A couple weeks ago, one of our team members strained their arm when they did an exercise incorrectly. It turns out that injuries like these are far more common than you’d expect. 8.6 million Americans are hurt annually by some form of physical activity.

Many of these injuries are preventable. A major reason for exercise-related injury is improper exercise technique.

And especially during the pandemic era, when exercise is critical, isolation makes it challenging to evaluate your own exercise form. During Britain’s lockdown, around 7 million people had exercise-related injuries.

We figured that an automated approach could work.

What it does

FormFocus combines a web app with AI/computer vision software. The web app allows users to upload videos of themselves doing an exercise. The app will analyze the video and automatically track your skeletal frame, no sensors needed.

The app produces an annotated version of your video which will provide feedback on where you should be improving your exercises. It will highlight the body parts hindering your exercise and will slow down the video when you make a mistake. Currently, we have created classifiers for pushups and squats.

How we built it

We utilize a Node.js Express web app to host the server, and use Socket.IO to communicate between the client and the server. The UI is designed with HTML/CSS and Bootstrap.

After the user selects their exercise and uploads a video to the site locally, they'll click the "Analyze" button. This pushes the video data to the Node server, saves the file there locally.
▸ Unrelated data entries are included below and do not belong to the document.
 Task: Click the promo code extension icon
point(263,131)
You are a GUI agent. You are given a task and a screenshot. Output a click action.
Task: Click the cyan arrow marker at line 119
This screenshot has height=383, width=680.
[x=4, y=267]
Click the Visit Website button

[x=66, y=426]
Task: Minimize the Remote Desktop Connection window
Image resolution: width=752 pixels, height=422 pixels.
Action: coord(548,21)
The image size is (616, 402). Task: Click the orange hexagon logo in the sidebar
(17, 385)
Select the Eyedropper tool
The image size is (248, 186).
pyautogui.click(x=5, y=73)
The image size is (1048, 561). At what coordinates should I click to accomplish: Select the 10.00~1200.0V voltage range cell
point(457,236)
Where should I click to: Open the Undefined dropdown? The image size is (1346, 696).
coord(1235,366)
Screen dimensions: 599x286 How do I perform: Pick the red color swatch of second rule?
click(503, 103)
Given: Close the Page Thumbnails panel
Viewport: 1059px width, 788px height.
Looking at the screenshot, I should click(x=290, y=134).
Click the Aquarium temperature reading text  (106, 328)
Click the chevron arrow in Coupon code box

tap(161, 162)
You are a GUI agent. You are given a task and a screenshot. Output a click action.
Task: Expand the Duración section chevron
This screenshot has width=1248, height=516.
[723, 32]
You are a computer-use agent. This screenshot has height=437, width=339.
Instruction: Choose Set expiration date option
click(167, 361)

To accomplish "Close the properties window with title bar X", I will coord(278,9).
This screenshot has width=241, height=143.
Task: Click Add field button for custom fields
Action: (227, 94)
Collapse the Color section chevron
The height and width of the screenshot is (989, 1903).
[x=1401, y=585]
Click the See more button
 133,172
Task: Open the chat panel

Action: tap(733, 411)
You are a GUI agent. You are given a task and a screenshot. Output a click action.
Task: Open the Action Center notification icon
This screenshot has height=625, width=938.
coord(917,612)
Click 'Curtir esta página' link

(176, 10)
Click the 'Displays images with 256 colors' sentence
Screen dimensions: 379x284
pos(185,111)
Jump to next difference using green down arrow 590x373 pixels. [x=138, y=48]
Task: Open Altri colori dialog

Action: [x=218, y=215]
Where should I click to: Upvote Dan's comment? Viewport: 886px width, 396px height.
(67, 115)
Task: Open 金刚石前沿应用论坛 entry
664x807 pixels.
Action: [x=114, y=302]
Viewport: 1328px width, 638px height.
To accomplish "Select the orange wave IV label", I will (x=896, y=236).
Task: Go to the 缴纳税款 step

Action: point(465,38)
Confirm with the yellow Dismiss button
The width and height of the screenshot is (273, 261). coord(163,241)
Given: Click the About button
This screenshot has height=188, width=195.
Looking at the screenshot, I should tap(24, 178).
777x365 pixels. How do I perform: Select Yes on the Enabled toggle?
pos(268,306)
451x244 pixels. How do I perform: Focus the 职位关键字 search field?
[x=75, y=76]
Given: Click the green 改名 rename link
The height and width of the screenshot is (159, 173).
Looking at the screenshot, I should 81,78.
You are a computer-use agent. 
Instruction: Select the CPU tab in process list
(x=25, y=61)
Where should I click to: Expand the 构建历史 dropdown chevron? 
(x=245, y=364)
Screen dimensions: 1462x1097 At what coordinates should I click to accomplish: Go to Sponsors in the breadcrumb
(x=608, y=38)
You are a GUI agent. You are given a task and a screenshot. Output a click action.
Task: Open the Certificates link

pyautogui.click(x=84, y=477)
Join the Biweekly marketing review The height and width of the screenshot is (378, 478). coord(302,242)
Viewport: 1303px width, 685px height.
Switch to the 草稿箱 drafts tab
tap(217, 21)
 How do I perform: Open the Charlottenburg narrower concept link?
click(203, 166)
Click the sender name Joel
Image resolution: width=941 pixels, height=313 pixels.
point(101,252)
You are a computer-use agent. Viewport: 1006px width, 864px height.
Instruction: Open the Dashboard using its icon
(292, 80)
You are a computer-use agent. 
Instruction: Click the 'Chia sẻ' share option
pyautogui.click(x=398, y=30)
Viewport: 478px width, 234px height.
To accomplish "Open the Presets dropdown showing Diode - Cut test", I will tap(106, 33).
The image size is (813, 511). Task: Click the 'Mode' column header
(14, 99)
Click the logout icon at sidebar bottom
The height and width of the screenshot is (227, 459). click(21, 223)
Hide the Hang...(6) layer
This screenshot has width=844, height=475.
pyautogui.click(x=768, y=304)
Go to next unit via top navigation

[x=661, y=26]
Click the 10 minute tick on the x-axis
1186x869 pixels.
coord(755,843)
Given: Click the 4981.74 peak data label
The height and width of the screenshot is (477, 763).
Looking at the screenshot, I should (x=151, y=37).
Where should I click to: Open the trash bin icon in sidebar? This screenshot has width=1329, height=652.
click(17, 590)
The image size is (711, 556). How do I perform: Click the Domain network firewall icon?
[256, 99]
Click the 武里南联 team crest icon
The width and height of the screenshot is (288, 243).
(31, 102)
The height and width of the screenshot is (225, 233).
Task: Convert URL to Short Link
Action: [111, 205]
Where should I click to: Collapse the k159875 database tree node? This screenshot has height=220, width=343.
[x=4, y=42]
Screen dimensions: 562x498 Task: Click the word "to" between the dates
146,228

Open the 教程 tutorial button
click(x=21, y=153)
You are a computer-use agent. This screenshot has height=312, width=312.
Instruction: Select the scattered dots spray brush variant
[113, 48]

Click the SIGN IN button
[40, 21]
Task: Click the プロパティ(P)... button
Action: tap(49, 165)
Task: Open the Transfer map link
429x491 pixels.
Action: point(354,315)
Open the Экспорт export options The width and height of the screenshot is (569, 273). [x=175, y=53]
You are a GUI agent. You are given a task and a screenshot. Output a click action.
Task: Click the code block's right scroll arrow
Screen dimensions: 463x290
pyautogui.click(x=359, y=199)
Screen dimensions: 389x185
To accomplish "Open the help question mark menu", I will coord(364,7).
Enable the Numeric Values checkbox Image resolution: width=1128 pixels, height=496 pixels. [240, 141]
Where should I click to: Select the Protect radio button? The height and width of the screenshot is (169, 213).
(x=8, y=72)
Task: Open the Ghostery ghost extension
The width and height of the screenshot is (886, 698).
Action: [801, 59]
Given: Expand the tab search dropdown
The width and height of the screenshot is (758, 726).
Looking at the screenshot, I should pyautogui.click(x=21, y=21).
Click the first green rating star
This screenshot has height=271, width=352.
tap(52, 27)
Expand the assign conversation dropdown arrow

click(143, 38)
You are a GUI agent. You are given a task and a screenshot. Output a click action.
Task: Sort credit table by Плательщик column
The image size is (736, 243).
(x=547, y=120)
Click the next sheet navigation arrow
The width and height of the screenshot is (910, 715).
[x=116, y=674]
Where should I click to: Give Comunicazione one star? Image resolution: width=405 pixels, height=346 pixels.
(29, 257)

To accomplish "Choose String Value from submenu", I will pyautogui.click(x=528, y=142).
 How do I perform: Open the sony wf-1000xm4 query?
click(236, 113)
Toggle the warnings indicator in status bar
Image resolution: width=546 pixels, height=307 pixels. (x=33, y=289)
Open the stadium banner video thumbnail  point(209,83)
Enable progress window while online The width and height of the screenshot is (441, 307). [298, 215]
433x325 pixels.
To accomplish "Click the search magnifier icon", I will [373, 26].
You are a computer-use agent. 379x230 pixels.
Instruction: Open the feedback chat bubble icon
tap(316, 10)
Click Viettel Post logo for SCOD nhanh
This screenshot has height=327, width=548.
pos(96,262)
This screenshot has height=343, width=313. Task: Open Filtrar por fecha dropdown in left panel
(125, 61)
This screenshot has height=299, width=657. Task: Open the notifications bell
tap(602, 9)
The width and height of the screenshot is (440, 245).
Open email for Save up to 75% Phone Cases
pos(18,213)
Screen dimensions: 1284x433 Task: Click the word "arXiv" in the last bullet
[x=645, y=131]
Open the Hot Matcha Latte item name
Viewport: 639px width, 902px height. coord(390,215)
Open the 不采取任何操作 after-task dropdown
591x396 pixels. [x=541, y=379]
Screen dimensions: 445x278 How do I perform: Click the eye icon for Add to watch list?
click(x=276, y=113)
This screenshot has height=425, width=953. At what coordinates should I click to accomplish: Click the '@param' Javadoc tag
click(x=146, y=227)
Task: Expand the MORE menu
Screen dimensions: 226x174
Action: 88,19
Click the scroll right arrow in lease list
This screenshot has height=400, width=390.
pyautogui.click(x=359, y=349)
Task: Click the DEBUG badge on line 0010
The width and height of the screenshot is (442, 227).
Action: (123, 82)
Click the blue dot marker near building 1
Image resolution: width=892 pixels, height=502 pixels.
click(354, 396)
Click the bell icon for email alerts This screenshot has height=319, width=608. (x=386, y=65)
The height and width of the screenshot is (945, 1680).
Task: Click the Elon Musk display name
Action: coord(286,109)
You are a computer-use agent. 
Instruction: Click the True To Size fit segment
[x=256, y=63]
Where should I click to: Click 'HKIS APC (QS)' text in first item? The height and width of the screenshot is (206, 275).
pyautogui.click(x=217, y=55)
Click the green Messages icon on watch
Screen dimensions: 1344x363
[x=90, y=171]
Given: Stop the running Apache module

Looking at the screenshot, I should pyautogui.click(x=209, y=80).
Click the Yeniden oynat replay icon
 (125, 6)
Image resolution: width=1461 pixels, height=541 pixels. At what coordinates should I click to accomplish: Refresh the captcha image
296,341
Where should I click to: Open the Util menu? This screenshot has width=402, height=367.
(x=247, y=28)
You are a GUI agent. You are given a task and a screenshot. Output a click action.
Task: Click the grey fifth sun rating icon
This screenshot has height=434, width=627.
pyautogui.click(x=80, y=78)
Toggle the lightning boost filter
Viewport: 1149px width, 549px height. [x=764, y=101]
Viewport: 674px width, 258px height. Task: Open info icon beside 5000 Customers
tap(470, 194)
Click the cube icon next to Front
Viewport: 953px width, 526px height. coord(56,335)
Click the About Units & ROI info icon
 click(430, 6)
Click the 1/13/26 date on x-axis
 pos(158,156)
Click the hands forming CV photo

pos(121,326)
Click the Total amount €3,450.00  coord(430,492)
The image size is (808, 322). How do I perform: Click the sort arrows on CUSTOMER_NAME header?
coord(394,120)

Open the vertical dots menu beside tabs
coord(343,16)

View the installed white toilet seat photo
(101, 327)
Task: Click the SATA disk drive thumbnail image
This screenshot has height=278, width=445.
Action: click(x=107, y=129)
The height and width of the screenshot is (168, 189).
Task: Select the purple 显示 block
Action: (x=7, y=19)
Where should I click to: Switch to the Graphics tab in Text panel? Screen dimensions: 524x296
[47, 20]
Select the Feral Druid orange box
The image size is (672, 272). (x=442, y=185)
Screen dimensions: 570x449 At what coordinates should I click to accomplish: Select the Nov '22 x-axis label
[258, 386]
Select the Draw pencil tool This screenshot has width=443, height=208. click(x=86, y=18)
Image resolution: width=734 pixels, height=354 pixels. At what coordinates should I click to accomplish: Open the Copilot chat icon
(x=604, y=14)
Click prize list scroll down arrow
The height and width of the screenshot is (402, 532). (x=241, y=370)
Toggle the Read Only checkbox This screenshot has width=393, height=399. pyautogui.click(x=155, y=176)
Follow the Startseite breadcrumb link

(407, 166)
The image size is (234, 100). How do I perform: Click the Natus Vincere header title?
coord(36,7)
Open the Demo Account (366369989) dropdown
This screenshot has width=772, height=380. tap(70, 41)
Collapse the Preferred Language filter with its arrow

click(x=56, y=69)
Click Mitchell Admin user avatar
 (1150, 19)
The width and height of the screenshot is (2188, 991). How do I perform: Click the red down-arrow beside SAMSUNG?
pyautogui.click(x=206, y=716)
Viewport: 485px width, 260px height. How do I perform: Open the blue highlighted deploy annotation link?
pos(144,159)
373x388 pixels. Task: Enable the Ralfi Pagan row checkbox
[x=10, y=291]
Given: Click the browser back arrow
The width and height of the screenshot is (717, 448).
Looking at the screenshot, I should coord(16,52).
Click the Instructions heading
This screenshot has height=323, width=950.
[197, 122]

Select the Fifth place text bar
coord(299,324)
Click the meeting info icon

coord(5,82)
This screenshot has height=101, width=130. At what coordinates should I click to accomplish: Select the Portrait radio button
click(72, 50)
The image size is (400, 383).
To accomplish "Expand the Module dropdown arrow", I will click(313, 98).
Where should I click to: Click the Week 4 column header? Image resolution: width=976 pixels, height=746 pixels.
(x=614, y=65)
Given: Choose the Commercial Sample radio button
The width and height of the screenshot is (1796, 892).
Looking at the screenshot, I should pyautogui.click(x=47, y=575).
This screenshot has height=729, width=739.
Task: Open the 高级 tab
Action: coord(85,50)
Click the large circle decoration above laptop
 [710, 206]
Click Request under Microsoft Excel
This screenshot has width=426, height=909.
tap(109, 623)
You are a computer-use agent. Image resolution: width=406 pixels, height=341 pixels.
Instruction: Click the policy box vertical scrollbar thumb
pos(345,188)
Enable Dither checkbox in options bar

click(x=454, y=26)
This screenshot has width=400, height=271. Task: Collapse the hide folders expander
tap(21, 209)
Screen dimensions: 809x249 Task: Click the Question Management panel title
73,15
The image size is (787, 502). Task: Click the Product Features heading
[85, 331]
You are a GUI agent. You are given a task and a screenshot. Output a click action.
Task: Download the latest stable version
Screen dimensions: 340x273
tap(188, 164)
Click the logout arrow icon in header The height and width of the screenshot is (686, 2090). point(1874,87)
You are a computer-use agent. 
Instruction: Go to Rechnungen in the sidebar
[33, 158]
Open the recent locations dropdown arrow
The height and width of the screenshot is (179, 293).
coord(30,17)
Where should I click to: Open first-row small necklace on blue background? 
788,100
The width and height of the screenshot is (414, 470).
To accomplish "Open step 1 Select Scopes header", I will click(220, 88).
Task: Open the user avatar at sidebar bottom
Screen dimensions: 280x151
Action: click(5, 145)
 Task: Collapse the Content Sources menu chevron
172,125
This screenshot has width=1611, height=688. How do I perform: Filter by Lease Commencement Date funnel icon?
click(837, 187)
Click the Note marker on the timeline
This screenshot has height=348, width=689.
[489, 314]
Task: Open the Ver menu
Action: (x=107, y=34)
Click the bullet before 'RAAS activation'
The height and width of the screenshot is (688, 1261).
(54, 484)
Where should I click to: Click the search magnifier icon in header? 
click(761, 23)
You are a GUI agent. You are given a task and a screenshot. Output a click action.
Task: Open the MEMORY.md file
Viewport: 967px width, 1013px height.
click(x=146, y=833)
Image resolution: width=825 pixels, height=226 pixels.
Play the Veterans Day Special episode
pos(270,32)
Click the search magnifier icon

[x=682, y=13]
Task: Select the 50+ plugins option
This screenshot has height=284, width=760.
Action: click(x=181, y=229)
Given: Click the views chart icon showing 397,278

Then a Python script is executed based on the selected exercise. We use MediaPipe, a library which offers pose detection software, and have a class which will retrieve the angles between various joints in the body (e.g. knee, hip). The script makes heavy use of OpenCV. We read the video from the server and have custom logic to detect whether particular exercises are being performed, and if they're being performed correctly. For example, if you're doing a pushup and your arms don't reach 90 degrees or lower on the way down, the script will generate a critique and timestamp the point in the video when the user has made an error. The script generates an annotated video with a counter and the user's skeletal frame. It will also slow down the video and highlight the angles which need to be corrected, outputting an annotated video.

The server now has the annotated video locally. Critiques from the Python script are sent to the client via Socket.IO. The client then makes an HTTP request for the annotated video from the server and streams it to the user. The user can now see the critiques as well as a judgment on whether their form is good or needs improvement.

Challenges we ran into

  • Determining the languages/platform to use. Our initial approach was to create a mobile app with Android Studio/Kotlin, making the frontend/backend locally. However, only one team member had experience with Kotlin.
    • Our slow development prompted us to pivot to a web app, which we realized could be a more scalable solution for users who want to log their process over time.
    • We also realized that users could simply access the web app from their phone.
  • Making an aesthetically pleasing UI. As a team, our frontend experience is quite limited, so a good portion of our time was spent researching user interface design fundamentals.
  • We ran into a frustrating bug which took 3 hours to resolve. It was caused by one line of code.

Accomplishments that we're proud of

  • Creating a clean pipeline; in particular, being able to integrate Node with the Python AI script.
  • Creating a working application of computer vision in a hackathon.
  • Adjusting to the rapid developing/prototyping of a hackathon, especially because this was hackathon #1 for two team members.

What's next for FormFocus

  • Build classifiers for a wider range of exercises and subdivide them into the muscle groups they target (e.g. lats, biceps, shoulders, etc.).
  • Implement live submission for the exercises in addition to the upload system.
  • Incorporate risk-of-injury for different exercises and user attributes (age, weight, height, etc.).
  • Create a recommendation system for workout plans based on your target goals, desired workout split, risk-of-injury, and past exercise performance.
  • Create a mobile app which works in unison with the web app. The mobile app would support live exercise submission and the web app would be used to track past workouts/plan new ones.